## EXERCISE MATERIALS
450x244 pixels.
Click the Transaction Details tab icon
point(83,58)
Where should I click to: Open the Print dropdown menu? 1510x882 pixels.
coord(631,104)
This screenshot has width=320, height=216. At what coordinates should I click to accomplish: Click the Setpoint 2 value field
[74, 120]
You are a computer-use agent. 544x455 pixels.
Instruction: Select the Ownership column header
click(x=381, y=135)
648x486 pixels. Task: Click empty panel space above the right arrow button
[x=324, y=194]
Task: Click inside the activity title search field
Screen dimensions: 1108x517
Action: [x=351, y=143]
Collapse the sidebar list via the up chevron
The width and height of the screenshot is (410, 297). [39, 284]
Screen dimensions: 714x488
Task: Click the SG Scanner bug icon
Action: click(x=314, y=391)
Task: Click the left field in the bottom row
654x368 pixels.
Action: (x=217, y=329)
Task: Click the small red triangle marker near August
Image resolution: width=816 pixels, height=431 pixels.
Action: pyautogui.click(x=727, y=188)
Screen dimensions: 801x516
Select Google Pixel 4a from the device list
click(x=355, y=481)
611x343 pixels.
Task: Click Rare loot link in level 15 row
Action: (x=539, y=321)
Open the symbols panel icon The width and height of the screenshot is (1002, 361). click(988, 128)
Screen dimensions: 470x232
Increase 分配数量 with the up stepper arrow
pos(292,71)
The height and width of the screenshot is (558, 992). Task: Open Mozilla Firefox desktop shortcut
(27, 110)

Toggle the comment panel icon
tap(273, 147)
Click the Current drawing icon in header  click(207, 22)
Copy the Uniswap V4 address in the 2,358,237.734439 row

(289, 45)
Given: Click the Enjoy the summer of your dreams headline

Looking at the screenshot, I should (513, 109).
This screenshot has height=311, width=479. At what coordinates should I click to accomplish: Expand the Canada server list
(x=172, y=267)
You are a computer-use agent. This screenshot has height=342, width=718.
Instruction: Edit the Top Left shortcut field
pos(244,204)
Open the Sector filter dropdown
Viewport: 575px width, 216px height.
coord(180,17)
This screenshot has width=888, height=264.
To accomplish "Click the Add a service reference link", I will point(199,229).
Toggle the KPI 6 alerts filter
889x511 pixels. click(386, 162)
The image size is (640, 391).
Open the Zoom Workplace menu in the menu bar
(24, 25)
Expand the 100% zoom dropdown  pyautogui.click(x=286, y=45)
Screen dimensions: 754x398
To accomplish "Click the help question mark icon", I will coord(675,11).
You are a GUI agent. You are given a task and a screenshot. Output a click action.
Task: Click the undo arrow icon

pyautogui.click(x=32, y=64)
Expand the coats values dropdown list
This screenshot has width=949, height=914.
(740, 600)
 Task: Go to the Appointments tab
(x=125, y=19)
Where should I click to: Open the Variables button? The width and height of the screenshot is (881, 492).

## TASK DETAILS
Copy out the entries from the material above, matching each one exactly.

## PROBLEM SOLUTION
450x244 pixels.
Click the Transaction Details tab icon
point(83,58)
Where should I click to: Open the Print dropdown menu? 1510x882 pixels.
coord(631,104)
This screenshot has width=320, height=216. At what coordinates should I click to accomplish: Click the Setpoint 2 value field
[74, 120]
You are a computer-use agent. 544x455 pixels.
Instruction: Select the Ownership column header
click(x=381, y=135)
648x486 pixels. Task: Click empty panel space above the right arrow button
[x=324, y=194]
Task: Click inside the activity title search field
Screen dimensions: 1108x517
Action: [x=351, y=143]
Collapse the sidebar list via the up chevron
The width and height of the screenshot is (410, 297). [39, 284]
Screen dimensions: 714x488
Task: Click the SG Scanner bug icon
Action: click(x=314, y=391)
Task: Click the left field in the bottom row
654x368 pixels.
Action: (x=217, y=329)
Task: Click the small red triangle marker near August
Image resolution: width=816 pixels, height=431 pixels.
Action: pyautogui.click(x=727, y=188)
Screen dimensions: 801x516
Select Google Pixel 4a from the device list
click(x=355, y=481)
611x343 pixels.
Task: Click Rare loot link in level 15 row
Action: (x=539, y=321)
Open the symbols panel icon The width and height of the screenshot is (1002, 361). click(988, 128)
Screen dimensions: 470x232
Increase 分配数量 with the up stepper arrow
pos(292,71)
The height and width of the screenshot is (558, 992). Task: Open Mozilla Firefox desktop shortcut
(27, 110)

Toggle the comment panel icon
tap(273, 147)
Click the Current drawing icon in header  click(207, 22)
Copy the Uniswap V4 address in the 2,358,237.734439 row

(289, 45)
Given: Click the Enjoy the summer of your dreams headline

Looking at the screenshot, I should (513, 109).
This screenshot has height=311, width=479. At what coordinates should I click to accomplish: Expand the Canada server list
(x=172, y=267)
You are a computer-use agent. This screenshot has height=342, width=718.
Instruction: Edit the Top Left shortcut field
pos(244,204)
Open the Sector filter dropdown
Viewport: 575px width, 216px height.
coord(180,17)
This screenshot has width=888, height=264.
To accomplish "Click the Add a service reference link", I will point(199,229).
Toggle the KPI 6 alerts filter
889x511 pixels. click(386, 162)
The image size is (640, 391).
Open the Zoom Workplace menu in the menu bar
(24, 25)
Expand the 100% zoom dropdown  pyautogui.click(x=286, y=45)
Screen dimensions: 754x398
To accomplish "Click the help question mark icon", I will coord(675,11).
You are a GUI agent. You are given a task and a screenshot. Output a click action.
Task: Click the undo arrow icon

pyautogui.click(x=32, y=64)
Expand the coats values dropdown list
This screenshot has width=949, height=914.
(740, 600)
 Task: Go to the Appointments tab
(x=125, y=19)
Where should I click to: Open the Variables button? The width and height of the screenshot is (881, 492).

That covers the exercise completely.